He is playing a very dangerous game. Someone will report him with another woman to the press at some point or a jilted girlfriend will expose him. 

One day he might even say something on Facebook or she might say something that destroys his secret.

You need to get your house in order prior to that.

You know enough to and are separated, so get some kind of legally sanctioned separation agreement that spells out your rights to his community property assets & money as completely as a divorce decree. 

Good luck.


----------



## Loveless17 (Oct 16, 2017)

You are being very smart in accepting the end of the marriage. So many people fight to save it but when a man is done loving a woman, he's done. Contact an attorney and move on with your life. It doesn't matter if there is someone else, let him go and find someone who will love you.


----------



## Evinrude58 (Jun 16, 2014)

The guy married you, tied up 14 yrs of your life you could have been spending and building a life with someone who DOES love you....

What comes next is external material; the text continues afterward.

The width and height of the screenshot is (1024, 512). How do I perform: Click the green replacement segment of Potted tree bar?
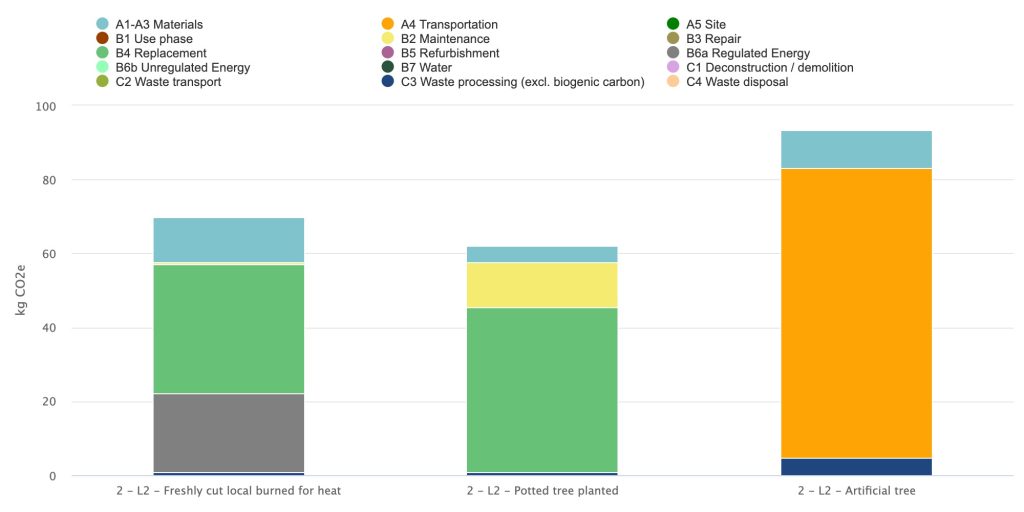tap(542, 390)
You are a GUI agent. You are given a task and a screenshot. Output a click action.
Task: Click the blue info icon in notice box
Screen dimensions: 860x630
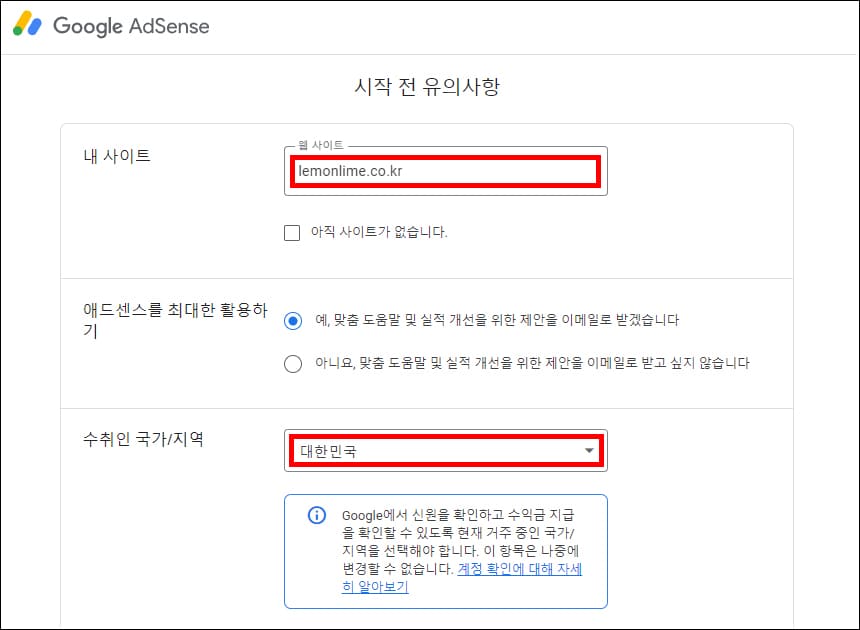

This guy suddenly decides he doesn't love you for no apparent reason?

Ok, I'll be angry for you.


----------



## She'sStillGotIt (Jul 30, 2016)

Hopeful621 said:


> As a result, I am being extremely amicable and not even asking for things I feel I deserve..


Don't be a fool. Being a fool and giving him more than his share while you get precious little is just ignorant.

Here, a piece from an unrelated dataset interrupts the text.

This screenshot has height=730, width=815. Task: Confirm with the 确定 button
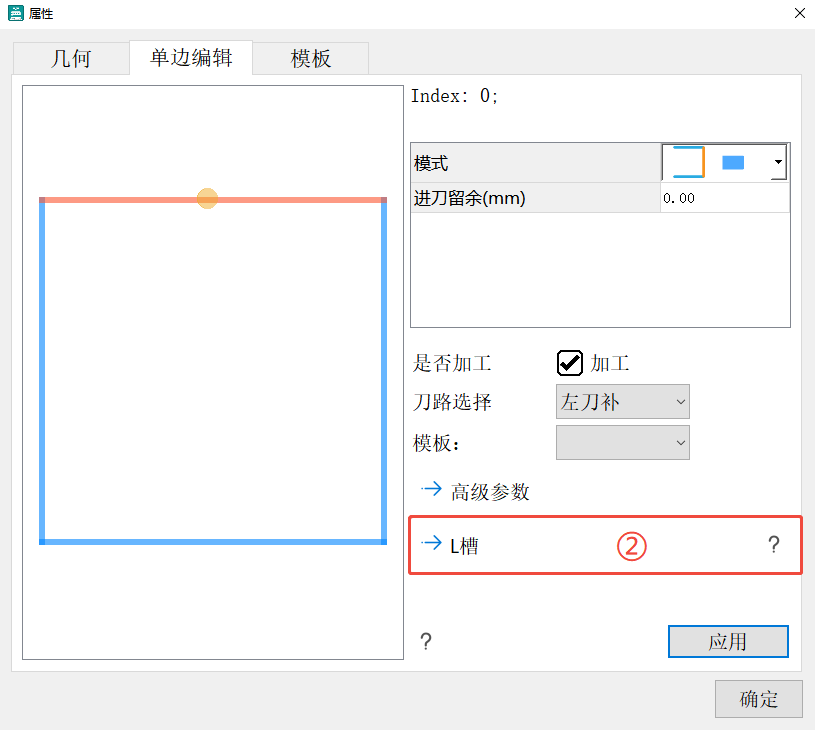(758, 699)
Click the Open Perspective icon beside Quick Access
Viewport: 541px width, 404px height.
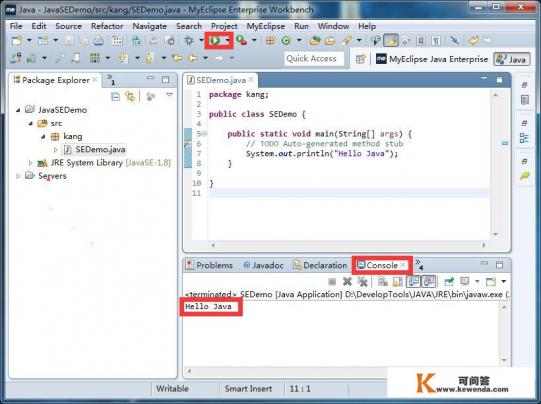click(x=361, y=59)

That's completely fine that you're willing to be low key and not make any noise about Mr. Wonderful so the public still adores him. That's great and he'd better appreciate that you're doing it for him.

But don't be a fool and bend over backwards and screw YOURSELF in the process.

I can almost guarantee you that one day you will find out he was screwing around. Don't hand most of your share to HIM. *Take your rightful share*! Because one day, you're going to KICK yourself for having been a doormat, only too eager to hand everything over to him and he WAS cheating on you.

Don't be foolish.. Seriously. Don't be foolish.


----------



## FeministInPink (Sep 13, 2012)

You can be amicable and low-key, but still demand your fair share. If you don't feel comfortable doing it, hire a shark lawyer and let him be the bad guy.

Don't let him walk all over you.


----------



## SunCMars (Feb 29, 2016)

arbitrator said:


> *Relationship Math 101:
> 
> ILYBINILWY + Unexplained Absences + Time Spent on Facebook or other Social Media + Lies and Deception - Low Spousal Self Esteem - Loss of Marital Sex and Affection = More Than Probable Infidelity!
> 
> Get Thee to an attorney post haste!*


Yes.

One about six foot four, broad at the shoulder, narrow at the hip.
One your dare not cross, dare not give lip.

Maybe one topped with a Stetson hat and fitted with Justin boots, size fourteen narrow.


----------



## SunCMars (Feb 29, 2016)

FeministInPink said:


> You can be amicable and low-key, but still demand your fair share. If you don't feel comfortable doing it, *hire a shark lawyer* and let him be the bad guy.
> 
> Don't let him walk all over you.


The problem with sharks.
They do not eat each other.
They work in teams, take care of each other.

Get a killer whale. They breath air, not polluted sea water.
Get an Orca.

Or call the Orcan Man.
Tell him to bring Cockroach spray.
....................................................................
Just Sayin'

Just Sprayin' and Spewin' :scratchhead:


----------



## aine (Feb 15, 2014)

He is no longer your Husband, your lover or friend, he is the enemy, proceed accordingly. Of course he wants things on the down low and quiet. Do not do what he wants, do what is best for you. If he is cheating and it really sounds like he is, then get an investigator to follow him, get evidence, go to a lawyer and take him to the cleaners. Find your righteous anger, he is not treating your honorably, is your self esteem so low that you are willing to allow him to treat you whatever way he wants and discard you so easily?


----------



## Mizzbak (Sep 10, 2016)

Although I agree that getting angry would likely be very helpful here, I think that you should consider that fact that simply expecting (and asking for) what is fairly yours is not a vindictive act. It is a normal part of any respectful, mature human-human interaction. However, denying yourself what is rightfully yours out of some misguided idea that it is somehow "mean" is extremely damaging - towards yourself. 

You need to be the person looking out for yourself right now.


----------